## [What to produce]
Extract the full listing below and reproduce each line verbatim.
## start
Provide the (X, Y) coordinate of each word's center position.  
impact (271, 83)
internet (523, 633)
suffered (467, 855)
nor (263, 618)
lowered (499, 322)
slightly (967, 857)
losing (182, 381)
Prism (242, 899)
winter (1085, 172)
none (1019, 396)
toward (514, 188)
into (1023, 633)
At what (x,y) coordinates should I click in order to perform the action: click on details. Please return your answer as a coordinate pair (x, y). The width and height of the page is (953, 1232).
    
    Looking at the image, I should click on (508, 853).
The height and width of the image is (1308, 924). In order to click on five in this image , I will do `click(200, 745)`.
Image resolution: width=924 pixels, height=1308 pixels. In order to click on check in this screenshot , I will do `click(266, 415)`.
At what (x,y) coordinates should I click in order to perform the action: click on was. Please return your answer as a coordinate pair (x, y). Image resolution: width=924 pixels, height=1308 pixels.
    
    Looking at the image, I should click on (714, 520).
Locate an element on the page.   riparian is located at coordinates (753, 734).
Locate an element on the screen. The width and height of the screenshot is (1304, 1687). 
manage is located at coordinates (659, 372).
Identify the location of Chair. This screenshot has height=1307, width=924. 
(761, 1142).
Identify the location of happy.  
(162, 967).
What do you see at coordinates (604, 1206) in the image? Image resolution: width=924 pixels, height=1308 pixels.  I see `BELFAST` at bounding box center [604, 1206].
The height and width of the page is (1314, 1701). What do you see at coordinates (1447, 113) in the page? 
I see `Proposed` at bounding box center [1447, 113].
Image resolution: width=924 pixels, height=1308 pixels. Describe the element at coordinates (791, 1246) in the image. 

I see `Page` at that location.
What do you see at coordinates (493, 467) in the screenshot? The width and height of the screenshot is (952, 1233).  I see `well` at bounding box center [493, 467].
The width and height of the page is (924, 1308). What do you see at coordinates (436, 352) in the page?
## end
## [Written reply]
Provide the (X, Y) coordinate of each word's center position.  
impact (271, 83)
internet (523, 633)
suffered (467, 855)
nor (263, 618)
lowered (499, 322)
slightly (967, 857)
losing (182, 381)
Prism (242, 899)
winter (1085, 172)
none (1019, 396)
toward (514, 188)
into (1023, 633)
At what (x,y) coordinates should I click in order to perform the action: click on details. Please return your answer as a coordinate pair (x, y). The width and height of the page is (953, 1232).
    
    Looking at the image, I should click on (508, 853).
The height and width of the image is (1308, 924). In order to click on five in this image , I will do `click(200, 745)`.
Image resolution: width=924 pixels, height=1308 pixels. In order to click on check in this screenshot , I will do `click(266, 415)`.
At what (x,y) coordinates should I click in order to perform the action: click on was. Please return your answer as a coordinate pair (x, y). Image resolution: width=924 pixels, height=1308 pixels.
    
    Looking at the image, I should click on (714, 520).
Locate an element on the page.   riparian is located at coordinates (753, 734).
Locate an element on the screen. The width and height of the screenshot is (1304, 1687). 
manage is located at coordinates (659, 372).
Identify the location of Chair. This screenshot has height=1307, width=924. 
(761, 1142).
Identify the location of happy.  
(162, 967).
What do you see at coordinates (604, 1206) in the image? Image resolution: width=924 pixels, height=1308 pixels.  I see `BELFAST` at bounding box center [604, 1206].
The height and width of the page is (1314, 1701). What do you see at coordinates (1447, 113) in the page? 
I see `Proposed` at bounding box center [1447, 113].
Image resolution: width=924 pixels, height=1308 pixels. Describe the element at coordinates (791, 1246) in the image. 

I see `Page` at that location.
What do you see at coordinates (493, 467) in the screenshot? The width and height of the screenshot is (952, 1233).  I see `well` at bounding box center [493, 467].
The width and height of the page is (924, 1308). What do you see at coordinates (436, 352) in the page?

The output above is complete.